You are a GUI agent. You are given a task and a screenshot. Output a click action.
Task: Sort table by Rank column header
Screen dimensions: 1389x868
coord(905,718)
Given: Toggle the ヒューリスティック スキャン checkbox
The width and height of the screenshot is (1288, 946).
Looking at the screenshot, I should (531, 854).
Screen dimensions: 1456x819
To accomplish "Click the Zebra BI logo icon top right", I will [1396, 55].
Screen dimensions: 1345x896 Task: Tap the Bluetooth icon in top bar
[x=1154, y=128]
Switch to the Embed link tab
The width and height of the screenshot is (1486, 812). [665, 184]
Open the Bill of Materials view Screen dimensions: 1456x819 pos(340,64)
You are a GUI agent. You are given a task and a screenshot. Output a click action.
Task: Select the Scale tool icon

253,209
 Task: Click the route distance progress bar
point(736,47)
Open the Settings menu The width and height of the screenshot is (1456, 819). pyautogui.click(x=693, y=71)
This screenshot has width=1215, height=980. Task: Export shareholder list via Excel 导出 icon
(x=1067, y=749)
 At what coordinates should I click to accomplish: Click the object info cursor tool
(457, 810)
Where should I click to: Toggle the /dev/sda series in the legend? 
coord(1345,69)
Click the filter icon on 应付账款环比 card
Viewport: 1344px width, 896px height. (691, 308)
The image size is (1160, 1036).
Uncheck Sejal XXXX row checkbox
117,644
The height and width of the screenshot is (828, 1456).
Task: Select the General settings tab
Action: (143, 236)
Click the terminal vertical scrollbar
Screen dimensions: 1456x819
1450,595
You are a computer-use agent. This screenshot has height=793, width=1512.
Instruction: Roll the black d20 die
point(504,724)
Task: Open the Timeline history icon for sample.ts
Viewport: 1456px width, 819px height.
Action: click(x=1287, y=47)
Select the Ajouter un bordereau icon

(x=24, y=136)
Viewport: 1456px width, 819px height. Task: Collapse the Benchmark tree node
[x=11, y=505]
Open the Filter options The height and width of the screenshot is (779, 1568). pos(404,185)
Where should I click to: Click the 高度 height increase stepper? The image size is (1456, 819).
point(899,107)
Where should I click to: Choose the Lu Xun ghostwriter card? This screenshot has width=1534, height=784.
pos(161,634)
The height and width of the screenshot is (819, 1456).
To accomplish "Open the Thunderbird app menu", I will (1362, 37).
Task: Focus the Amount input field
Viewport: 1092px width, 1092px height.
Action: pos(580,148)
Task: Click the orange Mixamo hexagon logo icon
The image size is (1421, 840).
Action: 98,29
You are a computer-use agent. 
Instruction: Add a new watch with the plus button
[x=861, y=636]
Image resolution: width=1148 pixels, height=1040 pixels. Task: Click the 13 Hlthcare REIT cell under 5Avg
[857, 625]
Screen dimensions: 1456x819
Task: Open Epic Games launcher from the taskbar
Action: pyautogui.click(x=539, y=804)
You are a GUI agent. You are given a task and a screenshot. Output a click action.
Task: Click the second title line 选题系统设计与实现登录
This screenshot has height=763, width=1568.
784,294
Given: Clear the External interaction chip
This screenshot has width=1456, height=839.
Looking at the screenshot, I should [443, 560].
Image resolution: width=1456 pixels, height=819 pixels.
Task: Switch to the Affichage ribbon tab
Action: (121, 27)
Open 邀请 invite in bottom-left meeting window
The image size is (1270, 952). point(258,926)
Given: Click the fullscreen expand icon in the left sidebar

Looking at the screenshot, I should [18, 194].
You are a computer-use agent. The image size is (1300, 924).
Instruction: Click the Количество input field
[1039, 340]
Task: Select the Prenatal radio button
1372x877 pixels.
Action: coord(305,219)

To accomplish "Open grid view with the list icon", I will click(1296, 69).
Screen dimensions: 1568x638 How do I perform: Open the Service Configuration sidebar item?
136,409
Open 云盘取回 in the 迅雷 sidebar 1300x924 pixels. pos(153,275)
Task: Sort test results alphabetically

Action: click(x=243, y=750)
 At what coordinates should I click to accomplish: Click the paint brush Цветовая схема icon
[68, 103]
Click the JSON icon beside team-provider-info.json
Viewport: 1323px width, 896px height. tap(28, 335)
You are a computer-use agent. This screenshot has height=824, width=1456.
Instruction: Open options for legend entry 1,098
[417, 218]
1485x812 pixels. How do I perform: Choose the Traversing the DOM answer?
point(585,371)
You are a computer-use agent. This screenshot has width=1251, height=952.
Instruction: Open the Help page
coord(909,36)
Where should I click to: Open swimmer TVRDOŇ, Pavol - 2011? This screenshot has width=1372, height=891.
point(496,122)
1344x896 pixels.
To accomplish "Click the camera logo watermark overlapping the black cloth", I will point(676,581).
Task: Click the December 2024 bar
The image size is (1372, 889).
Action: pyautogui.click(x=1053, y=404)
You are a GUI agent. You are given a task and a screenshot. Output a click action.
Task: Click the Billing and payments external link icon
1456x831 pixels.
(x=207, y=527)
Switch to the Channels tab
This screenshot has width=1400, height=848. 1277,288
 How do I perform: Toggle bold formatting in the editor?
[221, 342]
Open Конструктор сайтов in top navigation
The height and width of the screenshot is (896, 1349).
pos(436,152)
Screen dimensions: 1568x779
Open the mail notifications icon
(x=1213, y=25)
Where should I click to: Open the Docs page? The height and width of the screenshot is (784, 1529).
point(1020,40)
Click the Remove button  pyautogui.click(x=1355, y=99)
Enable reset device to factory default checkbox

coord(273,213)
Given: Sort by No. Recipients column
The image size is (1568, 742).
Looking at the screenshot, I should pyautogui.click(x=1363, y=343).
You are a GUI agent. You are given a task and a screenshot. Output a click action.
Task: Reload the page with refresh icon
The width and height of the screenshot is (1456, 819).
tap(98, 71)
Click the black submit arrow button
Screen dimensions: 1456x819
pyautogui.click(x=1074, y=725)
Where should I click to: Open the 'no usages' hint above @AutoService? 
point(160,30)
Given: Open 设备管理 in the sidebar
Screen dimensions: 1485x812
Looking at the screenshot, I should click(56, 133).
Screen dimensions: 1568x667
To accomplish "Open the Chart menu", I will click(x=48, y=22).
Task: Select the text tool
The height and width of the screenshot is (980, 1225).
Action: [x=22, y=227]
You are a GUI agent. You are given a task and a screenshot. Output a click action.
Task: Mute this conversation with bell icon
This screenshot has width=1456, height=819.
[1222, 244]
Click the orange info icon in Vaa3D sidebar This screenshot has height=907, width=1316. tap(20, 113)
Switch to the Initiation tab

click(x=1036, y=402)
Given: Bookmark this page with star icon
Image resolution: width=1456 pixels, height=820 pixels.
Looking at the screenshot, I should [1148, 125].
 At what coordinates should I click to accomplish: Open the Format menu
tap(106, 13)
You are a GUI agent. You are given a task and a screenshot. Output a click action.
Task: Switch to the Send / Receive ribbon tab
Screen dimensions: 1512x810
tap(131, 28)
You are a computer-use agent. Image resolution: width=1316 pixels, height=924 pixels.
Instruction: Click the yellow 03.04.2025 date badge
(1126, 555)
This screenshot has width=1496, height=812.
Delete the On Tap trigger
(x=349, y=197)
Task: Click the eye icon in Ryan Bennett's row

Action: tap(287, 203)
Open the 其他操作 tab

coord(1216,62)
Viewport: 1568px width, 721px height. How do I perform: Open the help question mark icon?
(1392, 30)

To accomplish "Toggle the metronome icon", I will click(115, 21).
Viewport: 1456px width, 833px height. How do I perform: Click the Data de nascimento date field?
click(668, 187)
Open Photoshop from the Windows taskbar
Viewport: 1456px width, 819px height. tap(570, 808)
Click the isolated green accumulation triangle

What you are asked to do: Across all the records above, find each line with "computer" in it and copy it.

Answer for this exercise:
You are a computer-use agent. This screenshot has height=793, width=1512.
You are a computer-use agent. 
You are a computer-use agent. The image size is (1300, 924).
You are a computer-use agent. This screenshot has height=824, width=1456.
You are a computer-use agent. This screenshot has width=1251, height=952.
You are a computer-use agent. Image resolution: width=1316 pixels, height=924 pixels.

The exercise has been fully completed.